La serata si è aperta con un intervento di Mascellani, che ha illustrato il metodo della ricerca strumentale applicata ai fenomeni paranormali, sottolineando l’importanza di un approccio rigoroso per evitare interpretazioni errate. «La ricerca di confine – ha spiegato Mascellani – richiede un metodo preciso e attento. È fondamentale distinguere i fenomeni fisici spiegabili da quelli che, allo stato attuale, non trovano una causa identificabile, per evitare falsi positivi e garantire la massima serietà nell’indagine».
Successivamente, la medium Katia Piva ha effettuato una sessione pubblica di contatti, riferendo informazioni e nomi di cui non poteva in alcun modo essere a conoscenza, relativi a vari cari di molte persone presenti in sala. Parallelamente, Mascellani ha coinvolto il pubblico nella sperimentazione del software E.M.S. (Ethereal Metavision System), da lui sviluppato e utilizzabile direttamente anche da smartphone, attraverso il quale i partecipanti hanno potuto osservare la formazione di configurazioni visive complesse, come volti ed animali.
Particolarmente significativa è stata la presentazione dell’indagine condotta proprio all’interno della struttura che li ha ospitati, Palazzo Pio, durante la quale sono state illustrate sia molte anomalie strumentali che acustiche, tra cui un fischio e una voce di origine paranormale, mostrando il punto esatto in cui tali fenomeni erano stati registrati nel totale silenzio.
Nel corso della serata sono stati inoltre presentati ulteriori casi documentati dal team Ethereal Paranormal Research, con registrazioni e rilevazioni effettuate in diverse location nel corso degli anni. Le indagini svolte dal team non sono a scopo di lucro, il loro scopo è identificare eventuali anomalie a scopo di studio e analisi.

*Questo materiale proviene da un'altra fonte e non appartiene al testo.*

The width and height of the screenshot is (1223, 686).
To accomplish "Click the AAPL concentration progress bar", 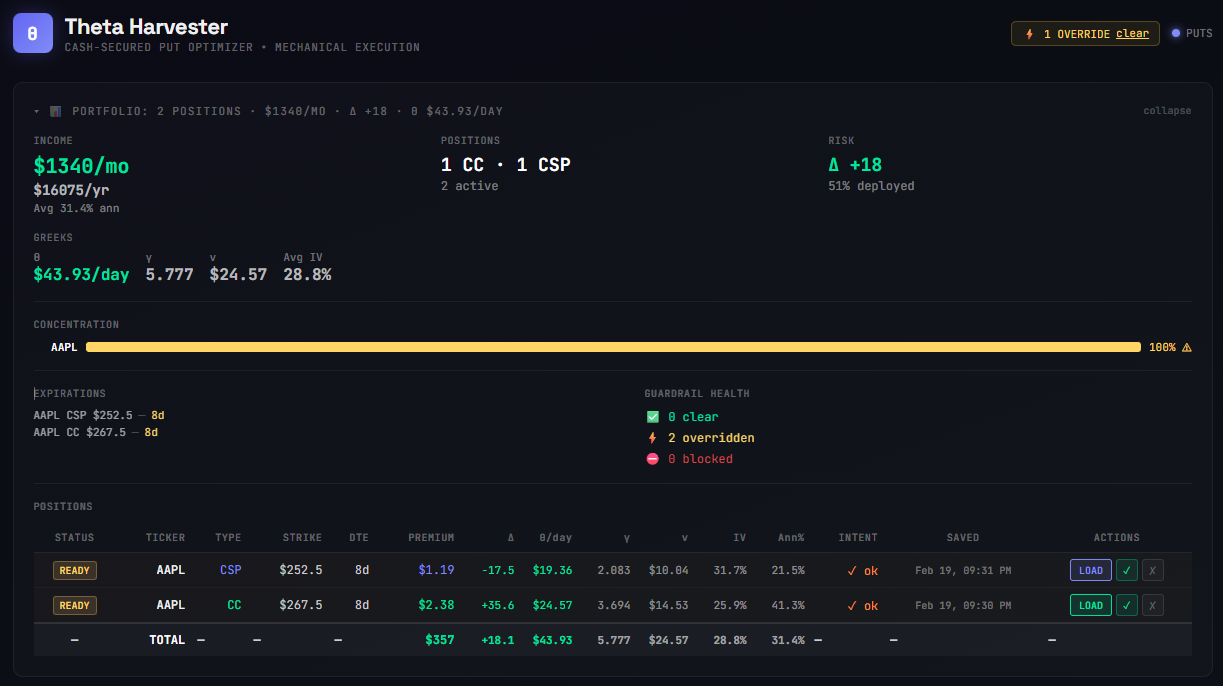I will pyautogui.click(x=613, y=347).
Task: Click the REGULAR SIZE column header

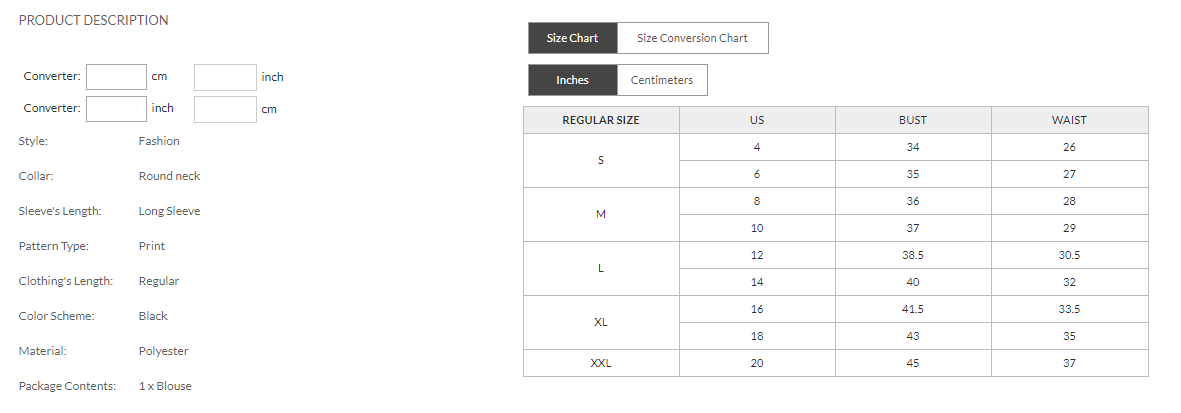Action: tap(601, 120)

La parte conclusiva è stata dedicata al confronto con il pubblico, che ha partecipato attivamente raccontando esperienze personali e ponendo domande. La medium Katia Piva ha quindi proseguito con ulteriori contatti pubblici e risposto alle curiosità dei presenti.
La serata si è conclusa con un forte interesse generale, confermando l’attenzione crescente verso una ricerca che unisce tecnologia, osservazione, percezione e indagine in ambiti ancora poco compresi che da sempre attirano la curiosità di chi vuole scoprire di più.